[Directions for this task]:
Pull out each line of the records holding the string "cell".

[Opening Records shown section]

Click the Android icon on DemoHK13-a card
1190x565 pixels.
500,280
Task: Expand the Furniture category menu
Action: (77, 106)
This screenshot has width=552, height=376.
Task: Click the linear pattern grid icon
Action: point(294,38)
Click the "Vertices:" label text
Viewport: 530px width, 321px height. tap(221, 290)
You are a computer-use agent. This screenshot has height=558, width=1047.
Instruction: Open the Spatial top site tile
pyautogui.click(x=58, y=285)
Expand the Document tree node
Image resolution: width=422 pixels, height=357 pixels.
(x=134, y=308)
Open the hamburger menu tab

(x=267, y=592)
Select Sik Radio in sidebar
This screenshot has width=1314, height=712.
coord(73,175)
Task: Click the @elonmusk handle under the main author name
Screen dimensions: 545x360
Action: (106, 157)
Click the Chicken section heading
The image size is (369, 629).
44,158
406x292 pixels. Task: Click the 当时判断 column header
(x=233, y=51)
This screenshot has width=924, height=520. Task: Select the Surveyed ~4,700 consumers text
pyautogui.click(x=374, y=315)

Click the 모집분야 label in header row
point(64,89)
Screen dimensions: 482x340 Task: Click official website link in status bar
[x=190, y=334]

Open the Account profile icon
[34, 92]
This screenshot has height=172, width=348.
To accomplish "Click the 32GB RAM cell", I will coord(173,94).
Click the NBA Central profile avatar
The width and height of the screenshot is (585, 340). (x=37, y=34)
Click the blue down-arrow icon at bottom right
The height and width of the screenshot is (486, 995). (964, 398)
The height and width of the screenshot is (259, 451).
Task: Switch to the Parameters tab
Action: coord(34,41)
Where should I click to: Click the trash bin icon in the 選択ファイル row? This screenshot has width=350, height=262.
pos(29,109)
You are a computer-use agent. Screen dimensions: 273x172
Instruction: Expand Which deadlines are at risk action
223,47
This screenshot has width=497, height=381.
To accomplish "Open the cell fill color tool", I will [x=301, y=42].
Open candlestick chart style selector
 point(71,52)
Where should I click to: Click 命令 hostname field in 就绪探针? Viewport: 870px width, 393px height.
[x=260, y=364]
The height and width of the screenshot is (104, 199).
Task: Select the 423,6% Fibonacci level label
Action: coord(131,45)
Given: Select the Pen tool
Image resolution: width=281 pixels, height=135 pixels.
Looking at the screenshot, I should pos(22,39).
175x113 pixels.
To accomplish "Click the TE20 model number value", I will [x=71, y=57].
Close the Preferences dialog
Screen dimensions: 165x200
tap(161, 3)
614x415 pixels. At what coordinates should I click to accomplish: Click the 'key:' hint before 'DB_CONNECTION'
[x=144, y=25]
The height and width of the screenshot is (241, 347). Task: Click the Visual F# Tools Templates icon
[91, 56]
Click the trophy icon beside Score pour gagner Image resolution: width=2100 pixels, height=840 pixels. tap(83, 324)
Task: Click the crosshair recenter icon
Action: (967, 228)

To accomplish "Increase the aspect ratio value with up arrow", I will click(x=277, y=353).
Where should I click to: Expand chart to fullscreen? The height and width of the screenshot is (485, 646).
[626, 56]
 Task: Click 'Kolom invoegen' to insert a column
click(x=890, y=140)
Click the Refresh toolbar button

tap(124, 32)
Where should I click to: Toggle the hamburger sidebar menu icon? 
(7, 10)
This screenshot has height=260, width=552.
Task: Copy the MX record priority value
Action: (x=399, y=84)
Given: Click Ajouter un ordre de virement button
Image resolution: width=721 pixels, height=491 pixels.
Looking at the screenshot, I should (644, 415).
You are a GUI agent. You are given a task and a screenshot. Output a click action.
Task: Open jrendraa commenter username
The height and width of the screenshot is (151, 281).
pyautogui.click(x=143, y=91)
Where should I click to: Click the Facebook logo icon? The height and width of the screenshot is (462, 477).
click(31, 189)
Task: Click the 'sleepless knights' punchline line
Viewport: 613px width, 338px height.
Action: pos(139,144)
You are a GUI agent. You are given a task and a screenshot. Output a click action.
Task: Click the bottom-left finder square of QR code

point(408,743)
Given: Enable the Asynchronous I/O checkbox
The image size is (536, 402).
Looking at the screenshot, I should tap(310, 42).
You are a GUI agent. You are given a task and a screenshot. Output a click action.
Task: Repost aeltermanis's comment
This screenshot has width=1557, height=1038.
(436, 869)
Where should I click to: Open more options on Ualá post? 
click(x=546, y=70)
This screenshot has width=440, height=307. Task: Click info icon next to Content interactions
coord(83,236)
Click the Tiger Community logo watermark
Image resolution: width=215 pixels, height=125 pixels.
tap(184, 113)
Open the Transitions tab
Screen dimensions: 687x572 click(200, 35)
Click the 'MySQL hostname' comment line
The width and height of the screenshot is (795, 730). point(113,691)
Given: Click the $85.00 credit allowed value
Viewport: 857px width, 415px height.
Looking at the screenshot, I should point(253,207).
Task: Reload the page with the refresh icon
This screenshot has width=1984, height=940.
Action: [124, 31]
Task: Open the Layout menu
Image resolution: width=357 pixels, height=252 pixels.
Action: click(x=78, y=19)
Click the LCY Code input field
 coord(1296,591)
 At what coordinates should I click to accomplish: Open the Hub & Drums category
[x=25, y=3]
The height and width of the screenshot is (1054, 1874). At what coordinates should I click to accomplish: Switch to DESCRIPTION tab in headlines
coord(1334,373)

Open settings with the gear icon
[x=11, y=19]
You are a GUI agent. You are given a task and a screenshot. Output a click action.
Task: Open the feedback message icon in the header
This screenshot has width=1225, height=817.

[Closing Records shown section]

[Response area]:
To accomplish "Click the 32GB RAM cell", I will coord(173,94).
To accomplish "Open the cell fill color tool", I will [x=301, y=42].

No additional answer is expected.